The Karate Kid, Part III (1989) starring Ralph Macchio, Pat Morita, Thomas Ian Griffith, Martin Kove, Robyn Lively, Sean Kanan, Jonathan Avildsen directed by John G. Avildsen Movie Review

The Karate Kid, Part III (1989)   2/52/52/52/52/5

Pat Morita and Ralph Macchio in The Karate Kid, Part III

Part III and only Partly as Good

I liked the first two Karate Kid movies, despite the original more than tipping it's hat to the more successful "Rocky" not such a surprise seeing that director John G. Avildsen was in charge of both. I liked the fact that "The Karate Kid, Part II" developed the original story and switched the focus from Daniel to Mr. Miyagi and even got use to the over used quote "Wax On, Wax Off". But when it comes to "The Karate Kid, Part III" I have to say it is a disappointment, thanks to various issues, including rehashing too much of the first movie, this third part just fails to really capture the audience in the same way as the previous outings managed.

Having returned from Okinawa not only does Daniel (Ralph Macchio - Crossroads) find himself homeless but Mr. Miyagi (Pat Morita - Honeymoon in Vegas) is out of the job as their old apartment block is demolished. But all is not lost as Daniel moves in with Mr. Miyagi and together they set up a Bonsai store. Things turn sour when Terry Silver (Thomas Ian Griffith) an ex army buddy of Cobra Kai instructor John Kreese (Martin Kove - The Hollywood Mom's Mystery) turns up and dupes Daniel into training for the All Valley Karate Championship, intent on hurting both Daniel and Mr. Miyagi for what they did to his buddy Kreese.

Martin Kove and Thomas Ian Griffith in The Karate Kid, Part III

A big problem when it comes to "The Karate Kid, Part III" is that it returns to familiar territory with not only Daniel becoming the centre of attention again but also featuring more bullies and a return to the All Valley Karate Championship for the big yet predictable finale.
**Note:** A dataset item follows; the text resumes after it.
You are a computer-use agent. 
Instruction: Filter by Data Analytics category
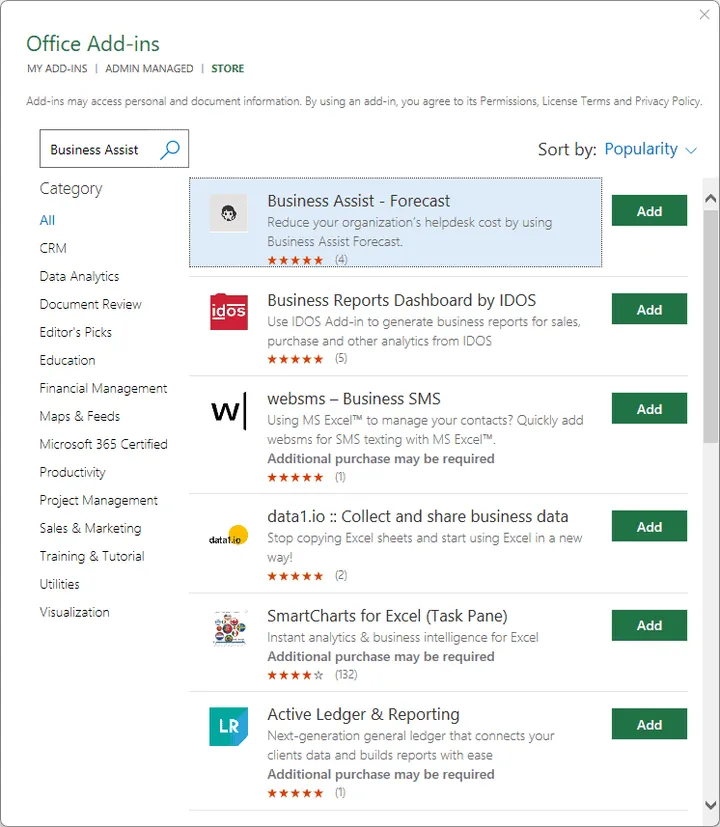tap(79, 276)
There is nothing especially new in this outing and although I admire the attempts to develop the storyline so that Daniel rebels against his surrogate father it just doesn't work. It doesn't help that by now the formula is too well worked and it's far too easy to guess what scene comes next and what the outcome will be. In honesty this third movie shouldn't have been made because the storyline had been developed to its max in the previous movies and this time it just comes across as a blatant attempt to squeeze as much money out of the franchise as possible.
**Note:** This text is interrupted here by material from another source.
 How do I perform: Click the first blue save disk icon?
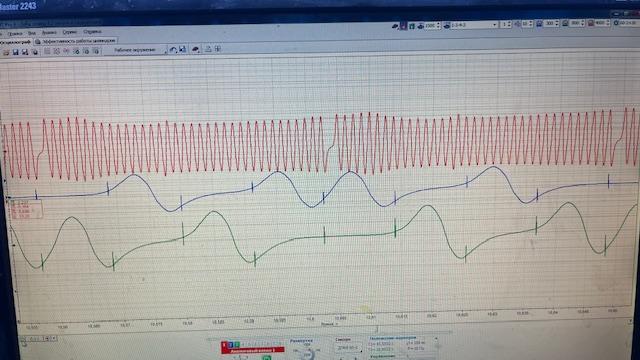coord(16,52)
Due to the nature of the storyline which sees Daniel rebel against Mr. Miyagi and head off to a new mentor the charming relationship between mentor/pupil is lost. The relationship between the two is without doubt pivotal to why the first two movies worked and although being rebellious is quite realistic it means that a big chunk of the Karate Kid magic has is missing. It also doesn't help that with the re-introduction of John Kreese and his army buddy Terry Silver we have the worst bad guys in movie history. You just can't take them seriously for a moment as they rub their hands together, cackle and basically are more laughable than threatening.

Adding to the issues is that where the first two movies effectively managed to teach us a life lesson through karate, this time round the lesson seems to be missing. You can tell it's there but is never really brought to the front to give you that deeper meaning to what we are watching. This makes this third outing feel even shallower and more along the lines of money grabbing commercialism by the producers.
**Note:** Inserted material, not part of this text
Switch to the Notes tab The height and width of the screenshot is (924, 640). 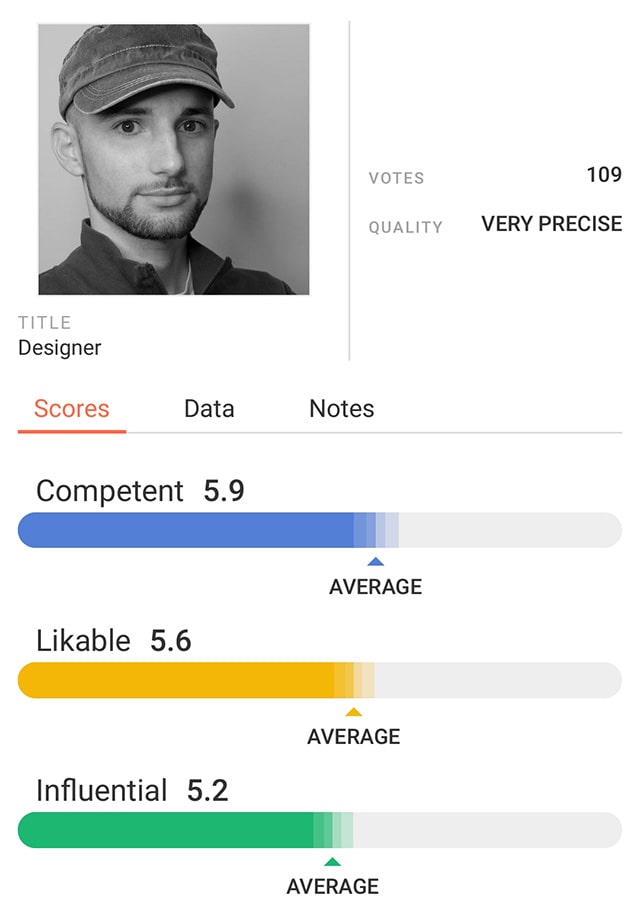(x=341, y=409)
But the most shockingly bad thing about "The Karate Kid, Part III" is sadly Ralph Macchio as Daniel. The truth is in 1989 when "The Karate Kid, Part III" came out Macchio was in his late twenties, a fact which makes his childlike looks in the previous two movies even more remarkable, but now showing signs of being much older than the character he's playing he lacks the boyish charm he once had. It doesn't help Macchio's cause that his character is even whinier than in the first movie, come on haven't you learnt any lessons from Mr Miyagi, and basically is quite annoying in almost every scene. Add to this Martin Kove and Thomas Ian Griffith as Kreese and Silver respectively, basically taking it in turns to play pantomime villains and things certainly don't go well for "The Karate Kid, Part III".

The only actor who does manage to come out of this third movie with his integrity intact is Pat Morita who is still as brilliant as ever as the wise old Mr. Miyagi and in fairness his character is at least a little more developed this time round. Just a shame that the chemistry between Miyagi and Daniel is seriously lacking due to the nature of the storyline.

What this all boils down to it that "The Karate Kid, Part III" comes over purely as a way to drain every last cent out of a franchise which should have ended at part II when it was on top of it's game. This time round the whole movie feels too repetitive and in many ways rehashes too much of the original movie in trying to develop a storyline. It doesn't help that with Macchio now showing a few signs of his age doesn't quite have the boyish charm to bring Daniel back to life and the fact that his character has returned to be an annoying whinging kid spoils all the work to develop it in the previous movies. But it is still mildly entertaining just for the fact that Pat Morita is still brilliant as Mr. Miyagi if nothing else.